By: Steve DeAngelo
I prefer Auctions because they allow you to target whatever player you like. If you are in an Auction keeper league then you won’t be able to target certain players because they will be under contract on another team, but in either case you have to act like a real GM and keep all these players under a certain budget. I have been doing these auction leagues since I started playing Fantasy Football back in 97 and I have always enjoyed it more than a regular draft. More and more leagues are starting to switch to the Auction style and some are combining it with the Keeper format. This league style may be new to you, so I am going to provide you with some tips that I have learned over the years.
Confidence and Clarity
Two very important things to attack your auction with. You know football, you’ve been watching it most of your life and you have a knack for what players are going to be effective and what players aren’t. This has to be your attitude. If you want a certain player, buy him, don’t be outbid by another owner, go get him and don’t be passive. Have a plan on what players in particular you definitely want and go get em. If this isn’t a keeper league, then you will have your choice of whatever player you like, or if it is a keeper league then target the best free agents and make sure you get some of the best ones available, granted you have enough money to spend.

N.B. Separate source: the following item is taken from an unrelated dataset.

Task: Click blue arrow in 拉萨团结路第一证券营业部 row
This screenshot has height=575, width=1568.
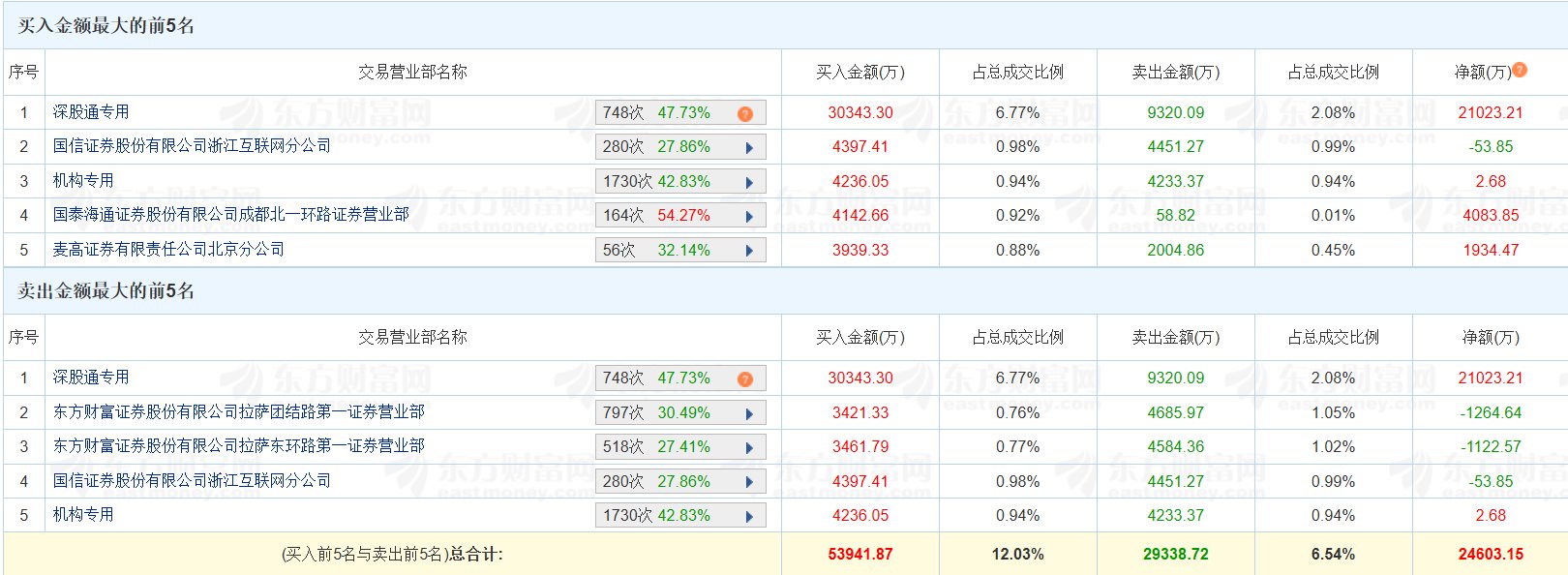Action: point(749,414)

Always look for value in Auctions. You may not want a particular player, but if he is going cheap and you have a the money to spend go get him. If Tim Hightower is going for $7-9 bucks that is solid value. He’s not the sexiest pick, but he has looked great this preseason and looks like he will be the starter this year. Throughout your auction there will be value, it could come at the start when owners don’t know how much money to spend on their players yet; It could come in the middle after all the top guys have gone or it could come at the end when people have run out of money. I have been noticing that most of the value comes during the middle of the auction, but it really could vary from league to league depending on if it’s keeper or not and how many keepers are allowed. The key is to identify this value, pay attention and take advantage when the opportunity presents itself.
Don’t get trapped
A lot of times there will be one really good player at a certain position left. You waited to long, passed on value and now are forced to bid on this player. This happens most often in keeper leagues when the market is lacking a lot of talent. What usually happens is that this last good player ends up getting bid up way too much and since you really need the player you are forced to pay for him. Don’t get caught in this trap, if this is a player you want, then throw him out when it’s your turn to call out a player before he becomes the last really good player at his position. An example of this was last year in one of my Auctions when Running Backs were getting slim and Maurice Jones-Drew was the last stud back left. I was forced to pay $73 dollars for him and severely overpaid, while other more talented backs like Adrian Peterson only went for around $60 earlier on. Again all about timing and gauging value.
Make sure you are crossing players off as they go, if it’s a keeper league please have all players that are protected crossed off prior to the Auction!!! Don’t think you can just wing it. Make sure you always keep track of how much money you have left as well as keeping a good idea of what your fellow owners have. You can get real serious and keep it all in your own form on a spreadsheet or you could just simply write down how much money they have. Every league usually does a money check periodically, or if you are doing it online then you can see it all right from your computer. Just make sure you are crossing all players off that are taken, you don’t want to be the guy that is calling out a player that is taken already and you want to know exactly how much depth at each position is left. As the Auction goes on write down what players you want to target on a sheet a paper, and cross them out as they get selected. Again if you’re doing this online, then it will keep track of everything for you.
Bidding and Calling out Players
Usually each league has their owners take turns calling out players as they go around in a circle. When it’s your turn to call out a player you can do a couple different things depending on how far you are into the auction and how much money you have. In the beginning what I usually like to do is make owners spend as much money as possible, so I call out high-priced players I want no part of. Steven Jackson is a RB I have always stayed away from because of his team and his lack of TD’s over the past few years. He will definitely go for more than $20 and that is much more than I am willing to spend for him, so good riddance that he limits another owners pockets. Now if it’s early in the Auction and there is a talented player I really want then I want to make sure he gets called out before he becomes one of the top players at his position left, I don’t want to get trapped. So I will call out this player before this happens, like I mentioned earlier.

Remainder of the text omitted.